Passage shown:
* START *

# NE1 have pix of Black Leather w/ M Cloth inserts on M3?



## aarong325i (Apr 7, 2003)

Im interested in purchasing a 2004 M3 with Black Leather w/ cloth M inserts. But i would like to see how they look with the M inserts 1st. anyone have pictures? Thanks in advanced. 


aarong325i
325i 02'
325 93'
2002 74'


----------



## bren (Jul 1, 2002)

I'm suprised that our local archivist, atyclb, hasn't responded. The color isn't very good in these shots but they should give you some idea. I think there may be other pics around this board....did you try the search?


----------



## Mr. The Edge (Dec 19, 2001)

oops! somehow I missed this thread


----------



## bren (Jul 1, 2002)

atyclb said:


> oops! somehow I missed this thread


It happens to the best of us


----------



## LmtdSlip (May 28, 2003)

I prefer that lookto the all leather.

:thumbup:


----------



## flashinthepan (Jul 25, 2003)

I like both cloth or leather...the cloth are very nicely done.


----------



## bren (Jul 1, 2002)

To me, the cloth in my 325 looks nicer than the M cloth...but I'll have to wait until May to do a side by side comparison


----------



## daihard (Feb 15, 2004)

I had a hard time choosing between the cloth and leather. I eventually chose the leather, but had I known I could have ordered the alcantara interior, I'd definitely have done that.


----------

* END *

Recorded data:
* START *

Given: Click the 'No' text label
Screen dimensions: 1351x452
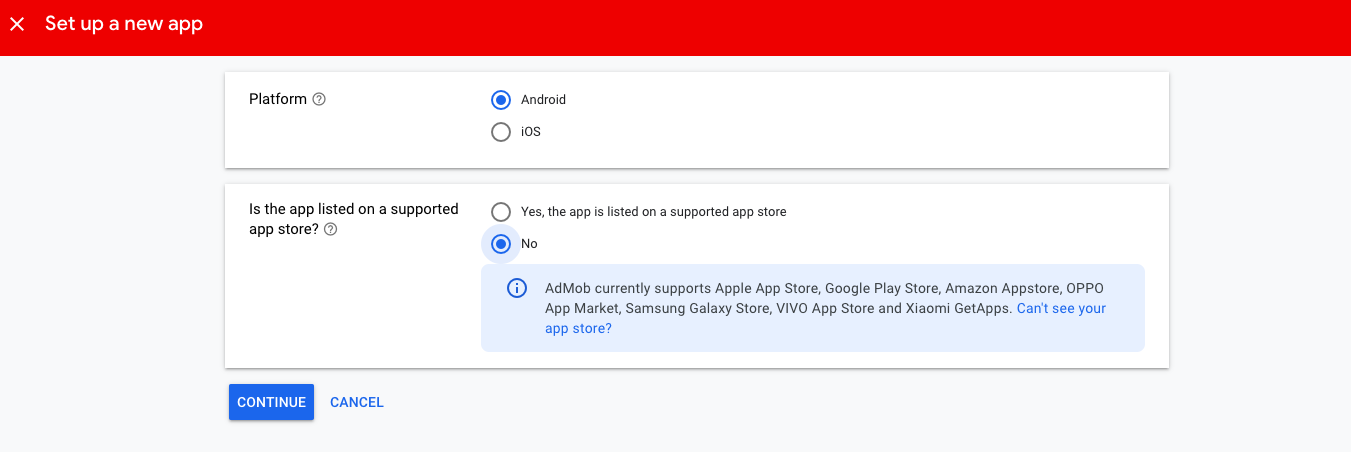Looking at the screenshot, I should click(x=529, y=244).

* END *

Reproduce verbatim the stretch of the M3 upholstery thread above from "# NE1 have pix" through "Thanks in advanced.".

Reply to the exercise:
# NE1 have pix of Black Leather w/ M Cloth inserts on M3?



## aarong325i (Apr 7, 2003)

Im interested in purchasing a 2004 M3 with Black Leather w/ cloth M inserts. But i would like to see how they look with the M inserts 1st. anyone have pictures? Thanks in advanced.